Personally, I have been pulled into many heated discussions that have ended without any problem solving and I find myself often feeling agitated and confused. Simple words have started to become a raging controversy. Opinions are being labeled as intentional statements meant to incite hostility and ill-will. Those who keep silent get blamed for not taking a stance. Those who speak out are blamed for taking sides. There is no middle ground. Random acts of violence are given a religious or racial context, provoking the most tolerant people to say or do things that they would not do normally. In their own contextual setting, everyone seems to have a point. So is everyone right? How is that possible? Am I the one who is wrong? That is disturbing but possible.

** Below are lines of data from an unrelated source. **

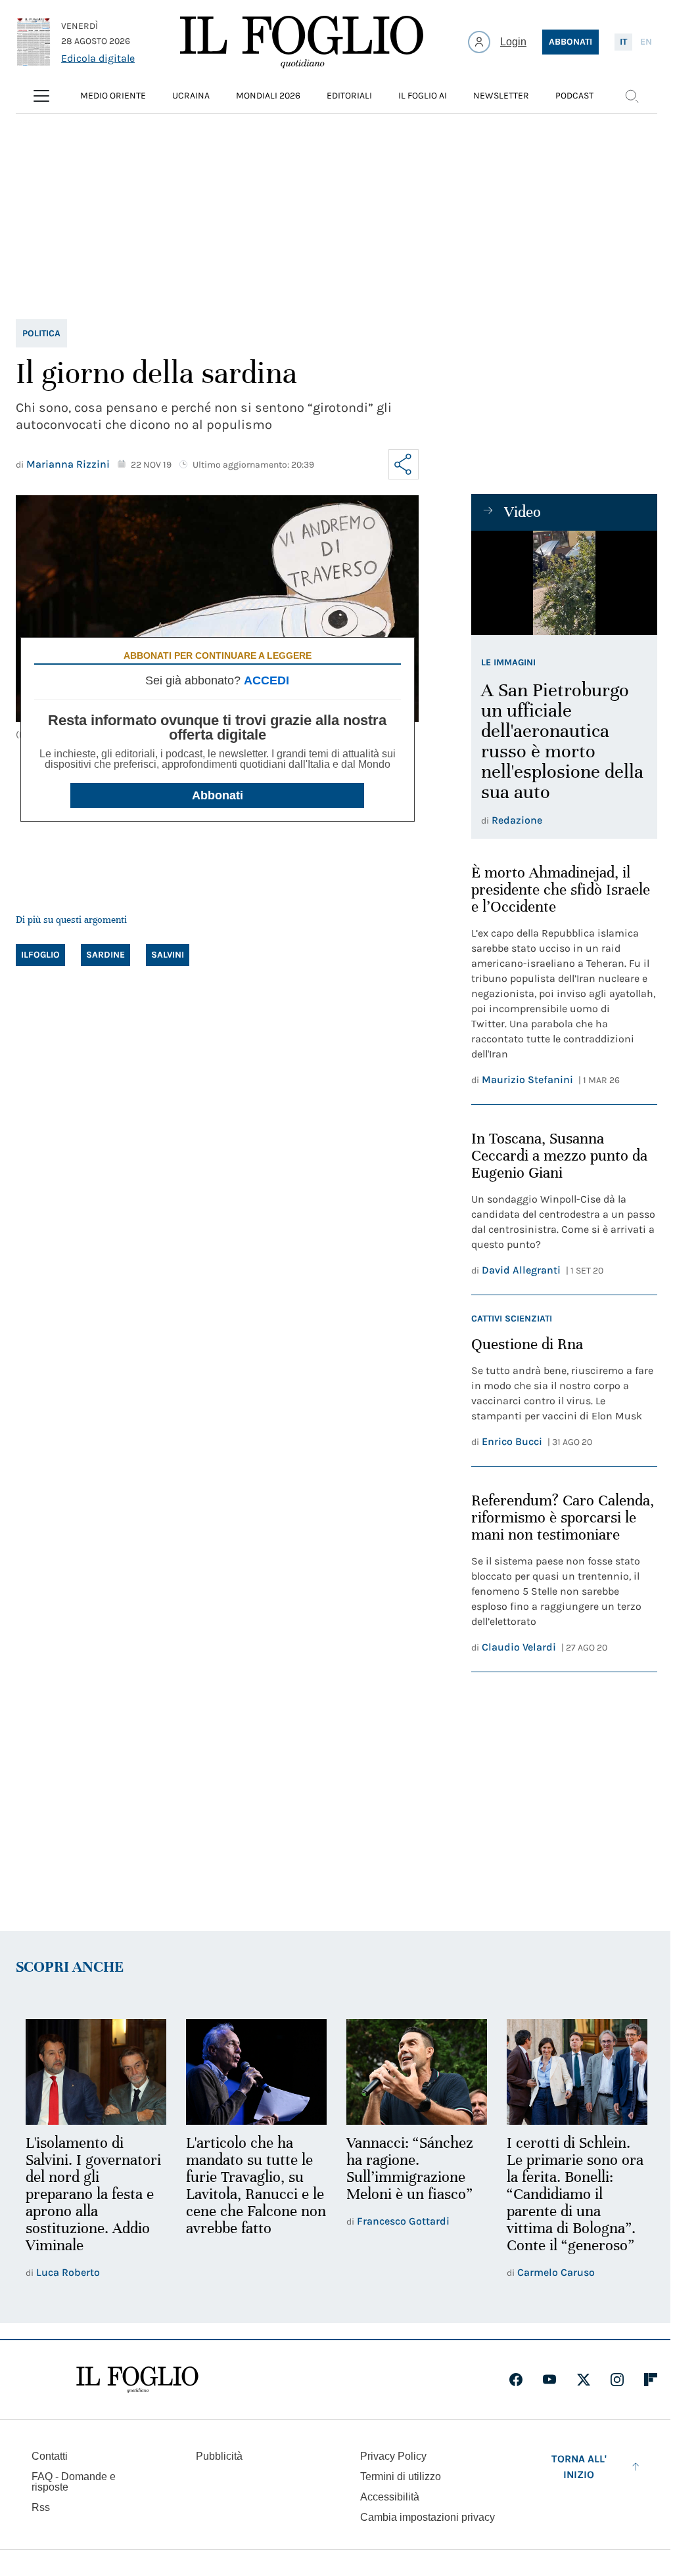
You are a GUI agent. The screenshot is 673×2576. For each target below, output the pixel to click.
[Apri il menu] (41, 96)
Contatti (50, 2456)
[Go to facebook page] (515, 2379)
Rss (41, 2507)
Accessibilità (389, 2496)
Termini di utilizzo (400, 2476)
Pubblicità (219, 2456)
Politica (41, 333)
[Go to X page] (583, 2379)
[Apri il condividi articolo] (403, 464)
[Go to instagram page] (617, 2379)
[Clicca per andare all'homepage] (137, 2379)
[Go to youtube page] (549, 2379)
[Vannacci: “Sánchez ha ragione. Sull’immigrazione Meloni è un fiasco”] (416, 2072)
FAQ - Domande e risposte (74, 2482)
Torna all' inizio (579, 2467)
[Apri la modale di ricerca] (631, 96)
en (646, 41)
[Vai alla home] (301, 42)
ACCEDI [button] (266, 680)
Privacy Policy (393, 2456)
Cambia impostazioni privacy (427, 2517)
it (623, 41)
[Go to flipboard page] (650, 2379)
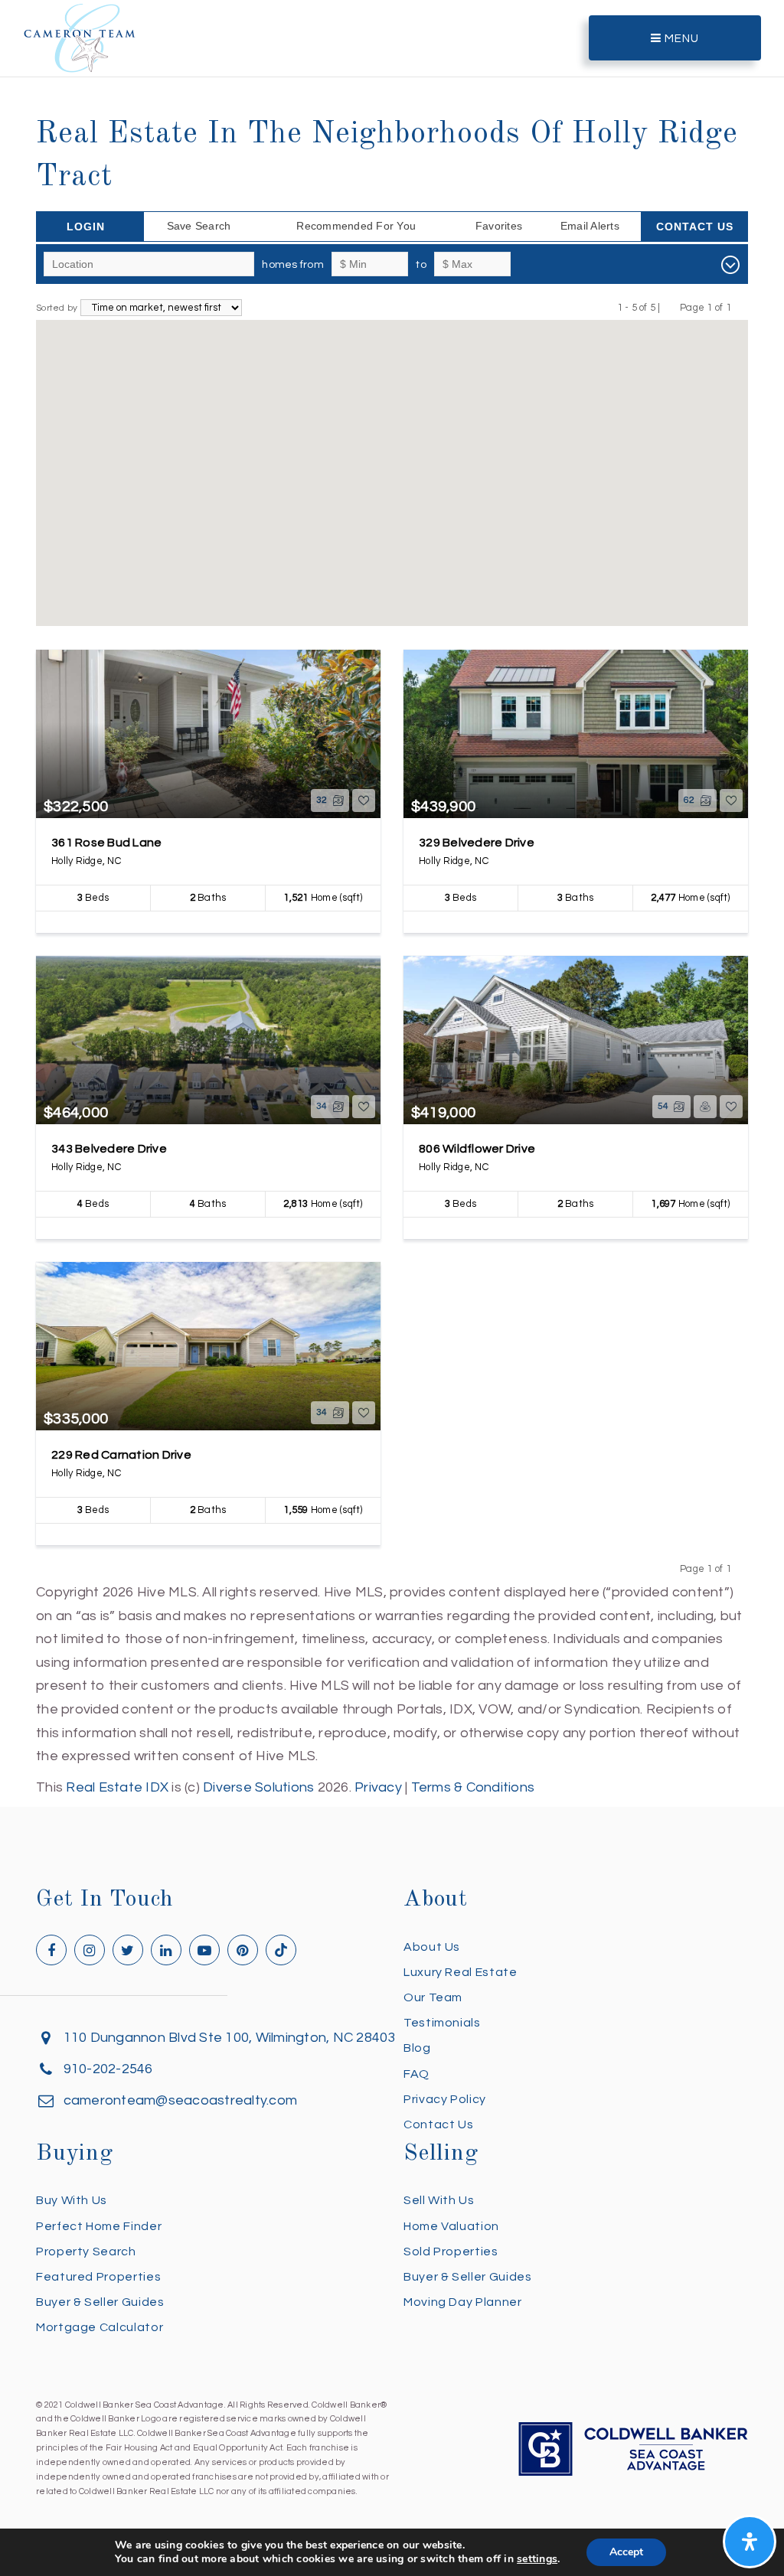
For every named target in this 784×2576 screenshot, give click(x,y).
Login (86, 226)
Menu (680, 38)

To top it all, constant terror threats have frightened people of all religions, caste, color, and creed. Security warnings are quickly becoming a daily phenomenon. Don’t travel, stay away from crowds, be on high alert, watch-out. The fallout is far-reaching – we are living in a world that is constantly on edge, a tinderbox that can erupt into flames with the tiniest spark. I will be watching the Christmas parade from the safety of my home this year rather than getting lost in the crowd. The joy of living is fading away and we are slowly but surely being reduced to existing.
I fear we may be summarily relegated to purely surviving, just like the characters of “The Walking Dead.”